Another weird pause point: a pull-back on the pow-wow, and Ryan and Miguel are totally sitting in almost the exact same position. THERE ARE REASONS WHY THEY ARE MY OTP (#4259305; I must cut down on OTPs).
What is it with my weird attachment to objects? I’m more fucking upset over Dobbins’ cello than I am over him! That’s sick.
“Fuck, Dobbins is dying!”
”Let’s dump him before he starts getting moldy.”
Holy shit. I need to rewatch every single damn episode, because I keep noticing shit I hadn’t seen before. For instance: when O’Reily is informing Ross that hey, if he says yes, it’s a majority vote and they can let Vahue through with Dobbins, Beecher’s in the background twirling about with a broom handle. I fucking love crazy-ass Beecher.
“This is what I’m saying, if the three of us hang together, Said’s our bitch.”
“I had an uncle once, was a total drunk. So he tried to pick up a hobby. Got into sculpting. Didn’t help, he came home every day plastered.”
”Oh Jesus Christ…”
“Had another uncle, he was a rare coin dealer. One day a couple of tough guys come in and, uh, beat him senseless.”
“Got another uncle, owns a grocery store. One night somebody comes in and caves his head in with a case of corn flakes. Cops think it might have been the work of a cereal killer”
Last two words repeated by Mukada, too. I fucking love that bit.
Oh fucking shit. I decided it was a smart idea to type while lying on my back, tilting the laptop so that it was basically being held up by me hitting the keys? You can guess what happened. Yes, indeed, it fell forward and my nose really goddamn hurts right now. Shit.
“For fuck’s sake! We’ll serve the sandwiches the same way we do in the cafeteria, Jesus Christ…” This is why I have, and always will, love Ryan. He’s so fucking awesome, and that’s my same reaction whenever people I’m working with start bickering. Well, less with the ‘fuck’, since it’s generally at school, but I do use the “Jesus Christ…” part.
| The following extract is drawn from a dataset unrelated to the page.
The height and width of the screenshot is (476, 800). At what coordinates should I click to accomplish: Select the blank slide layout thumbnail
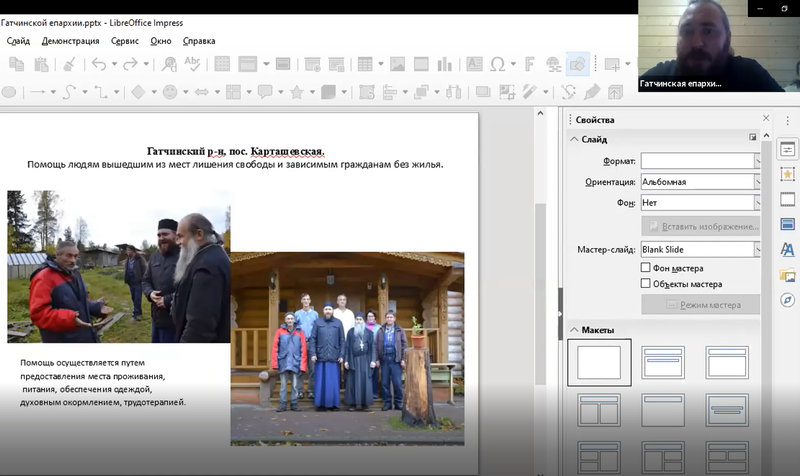coord(599,363)
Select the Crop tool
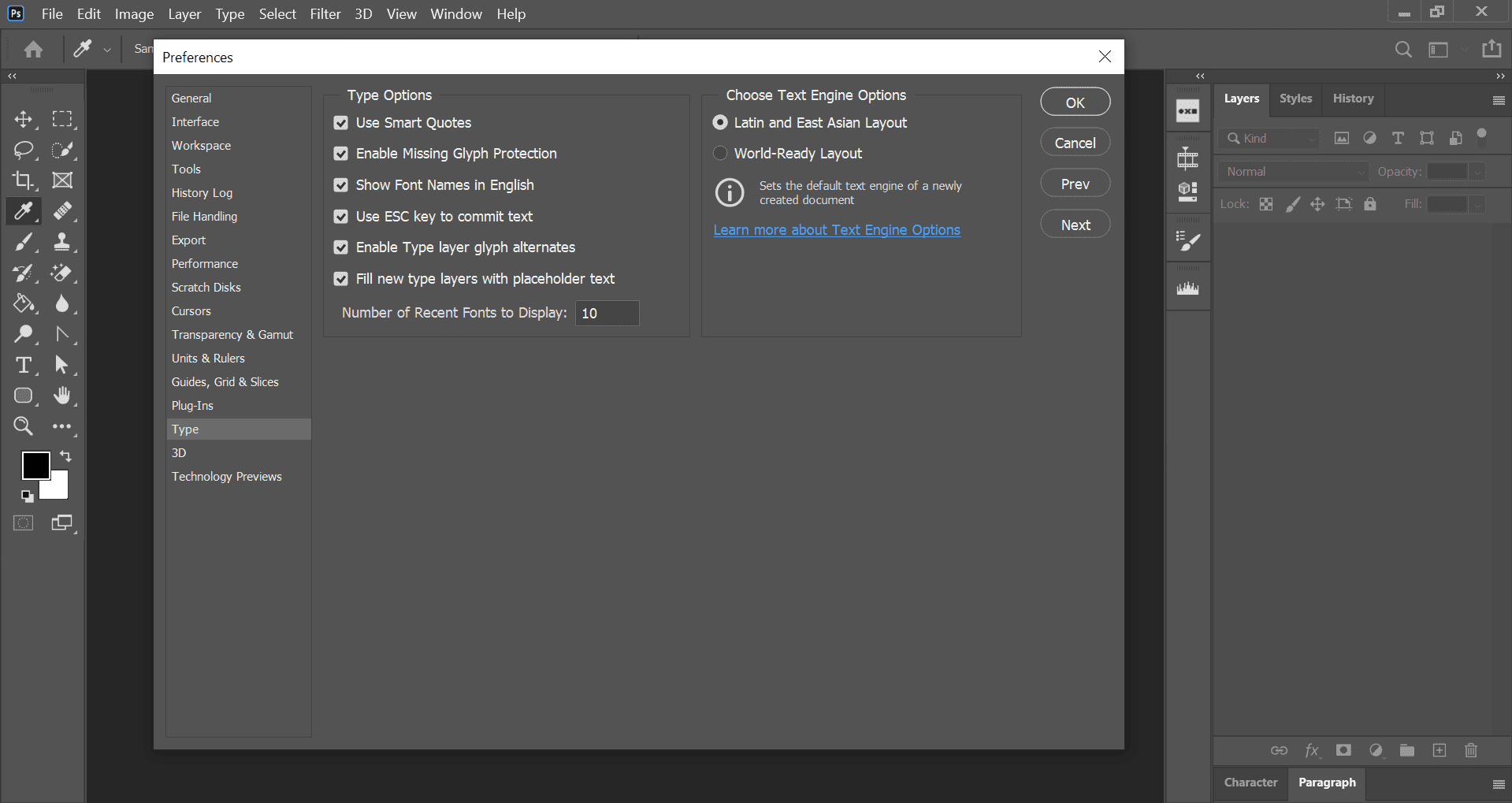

Damn, I always forget how fucking tall Scott Ross is. I mean, he looks like he ought to be totally average, maybe even short, but he’s fucking tall! Him and Vincent D’Onofrio need to play brothers in something – dude, I know! Scott Ross totally needs to play Goren’s gambling addicted older brother! Fucking perfect!
I love Ryan. He so totally wanted to let Armstrong go before, but went against it because he’s not stupid enough to screw over his two business partners. So when he gets the chance again, he goes for it first, since Adebisi tends to have the political willpower of a concussed five year old. I also love how Ryan presents their demands and McManus’ letter in separate envelopes. He’s a regular old professional diplomat, that one.
“This isn’t working.”
”The entranceway. Every ten minutes I’m putting a fire out between the gangsters and the Nazis.”
Another of my favorites: Ryan starts yelling at Said for walking away from him, and grabs him by the arm. Arif jumps at him, Beecher grabs Arif and holds him with the broomstick. I love the Beecher-Ryan partnership.
Adebisi’s on the ground, pleading to be untied. Beecher and Ryan walk by, and Beecher goes “You shouldn’t have stolen my fucking watch”, hits him, and walks away.
Ross: “Any last words?”
McManus: “Suck my dick.”
Ross: “If only there were time…”
Well, that’s my musings on “A Game of Checkers”, probably my most favorite episode. And now for “The Tip”, which I will – hopefully – not keep a running Microsoft Word document for. Like I need a memoir to my total loserdom, right?